WHAT TO DO –
#1 From the conference article below, list every topic that a symposium at the conference addressed.
#2 Write the next part of the conference article below, starting after its last sentence.

READING TEXT –
::::::
To work on important issues in the face of climate change, the IPM Innovation Lab’s project on biodiversity and climate change assessment in Nepal organized the three-day International Conference on Biodiversity, Climate Change Assessment, and Impacts on Livelihood in Nepal from January 10-12.
The conference was inaugurated by Nepal’s president Bidya Devi Bhandari, who discussed the importance of scientists and government officials working together to address climate change.
“The whole world is concerned about the biodiversity loss and looming threats of climate change,” the president said. “Despite resource constraints and globalized nature of climate change impact, Nepal has given priority to address these concerns.”
She added that while Nepal’s contributions to global warming are negligible, due to its reliance on agriculture and economic vulnerability, it is forced to face far more than its share of climate change impact in the forms of flooding, deforestation, desertification, loss of biodiversity and habitat, and the consequent migration of people.
To address these problems, there were symposia on biological control of invasive species, climate smart agriculture, and integrated pest management. In addition, the IPM Innovation Lab organized a special symposium on the invasive tomato pest Tuta absoluta, which was confirmed in Nepal last spring and is already threatening to be a big problem in the country.
“This type of leafminer has the potential to devastate entire districts of agriculture,” said Peter Malnak, USAID’s mission director in Nepal, in his speech during the opening ceremonies of the conference. “If this pest isn’t controlled, it will likely cause significant yield and profit losses for farmers and ultimately higher selling prices, which means it will impact the vast majority of consumers in Nepal.”
::::::
DATASET RECORDS –
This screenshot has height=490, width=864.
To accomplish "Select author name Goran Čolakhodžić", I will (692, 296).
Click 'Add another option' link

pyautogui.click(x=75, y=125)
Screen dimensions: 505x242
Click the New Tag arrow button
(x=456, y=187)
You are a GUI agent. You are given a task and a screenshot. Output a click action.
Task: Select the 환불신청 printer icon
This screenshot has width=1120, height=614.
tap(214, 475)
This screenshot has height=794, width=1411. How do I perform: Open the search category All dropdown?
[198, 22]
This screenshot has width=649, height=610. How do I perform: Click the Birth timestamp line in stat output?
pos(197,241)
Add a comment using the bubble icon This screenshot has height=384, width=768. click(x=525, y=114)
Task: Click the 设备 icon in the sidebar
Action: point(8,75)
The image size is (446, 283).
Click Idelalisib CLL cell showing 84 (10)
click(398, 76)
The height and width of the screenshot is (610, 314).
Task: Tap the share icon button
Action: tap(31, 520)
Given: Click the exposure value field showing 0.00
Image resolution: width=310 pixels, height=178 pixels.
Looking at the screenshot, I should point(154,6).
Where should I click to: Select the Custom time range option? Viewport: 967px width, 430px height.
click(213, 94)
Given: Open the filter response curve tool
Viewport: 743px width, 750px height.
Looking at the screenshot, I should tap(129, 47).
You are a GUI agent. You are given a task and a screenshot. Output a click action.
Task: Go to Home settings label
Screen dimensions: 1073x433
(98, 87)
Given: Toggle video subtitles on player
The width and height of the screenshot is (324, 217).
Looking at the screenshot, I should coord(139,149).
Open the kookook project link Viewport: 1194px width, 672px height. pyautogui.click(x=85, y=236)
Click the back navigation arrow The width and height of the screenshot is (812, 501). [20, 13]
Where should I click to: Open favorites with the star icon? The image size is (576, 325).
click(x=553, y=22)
::::::
EXPECTED RESPONSES –
#1
- Biological control of invasive species
- Climate smart agriculture
- Integrated pest management
- The invasive tomato pest Tuta absoluta

#2
Although Nepal is a small country, it is climatically diverse; traveling fewer than 200 kilometers in Nepal is the equivalent of going from the tropics to the Arctic. And nearly 70% of Nepalese people work in agriculture, making them vulnerable to the effects of climate change.
“In a way our country represents the world biodiversity in a miniature as Nepal is composed of mountains, valleys and flatlands,” said Bhandari in her opening address. “It is in this context that the conference is undoubtedly more important for Nepal.”
Overall, the conference had over 300 participants from Nepal and around the world. Organizer Pramod Kumar Jha of Tribhuvan University highlighted the importance of the conference as a large gathering of international scientists coming together to work on important problems.
“People say that this was one of its kind, not organized by any other university in Nepal of this scale and this quality,” Jha said. “This gives me immense satisfaction.”